Studying history has helped students to discover their place in the world, says Gareth Davey from Bank View Sixth Form, a post-16 provider for students with complex learning difficulties or autistic spectrum condition.

"We introduced the ASDAN History Short Course two years ago – one reason for this was the subject’s academic merit. At the time the post-16 curriculum was made up of more practical, hands-on courses. It was felt that this programme, while still being accessible to our learners, would provide an opportunity to develop academic skills such as being able to think and write clearly. Studying history as a discreet subject in the sixth form has improved reading and literacy standards – but the cross-curricular benefits have not stopped there.

"We have looked at the history of Liverpool, from its beginnings as a small fishing village to a bustling port welcoming immigrants from all over the world. Students were genuinely interested to hear how Liverpool has been influenced by Chinese, Caribbean, Indian, African, Irish and countless other nationalities and cultures, who brought their own customs and beliefs with them. This was not only valuable in increasing geographical knowledge but also in terms of citizenship. It has helped students to consider how cultural differences are to be celebrated and to see diversity as a positive thing.

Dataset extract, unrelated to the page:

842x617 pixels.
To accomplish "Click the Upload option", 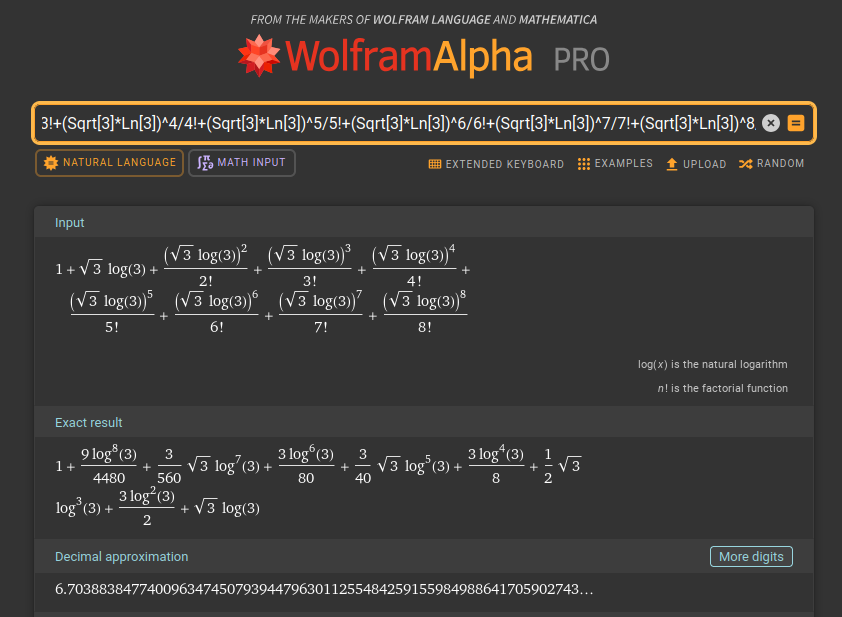I will click(696, 164).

"There have been ample opportunities to leave the classroom and visit sites of historical interest, such as the Liverpool docks and many of the city’s museums. This not only brings the subject to life but also gives our students the chance to improve personal independence skills, travel training and road safety skills.

"One of the main components of our sixth form’s ethos is to prepare learners for further education or future employment. Through the History Short Course, students have been able to help deliver RE lessons on the Holocaust to the lower school,  which has improved their social skills and confidence, attributes which will serve them well at college or when stepping into the world of work. In addition, preparing and delivering presentations to peers has emphasised the importance of communication skills and body language, providing invaluable experience for college or job interviews.

"The course has been extremely popular with both staff and students alike. Our students enjoy the new skills they are developing and how they can be used in other lessons but more importantly that it helps  them “understand TV programmes”. While staff welcome the user-friendly format which makes the Short Course “easy to follow even for non-History  specialists”."

We are planning ways to develop the course further, for example by making it an option at Key Stage 4 and eventually broadening our students’ understanding by visiting historical sites further afield, such as the battlefields of France and Belgium.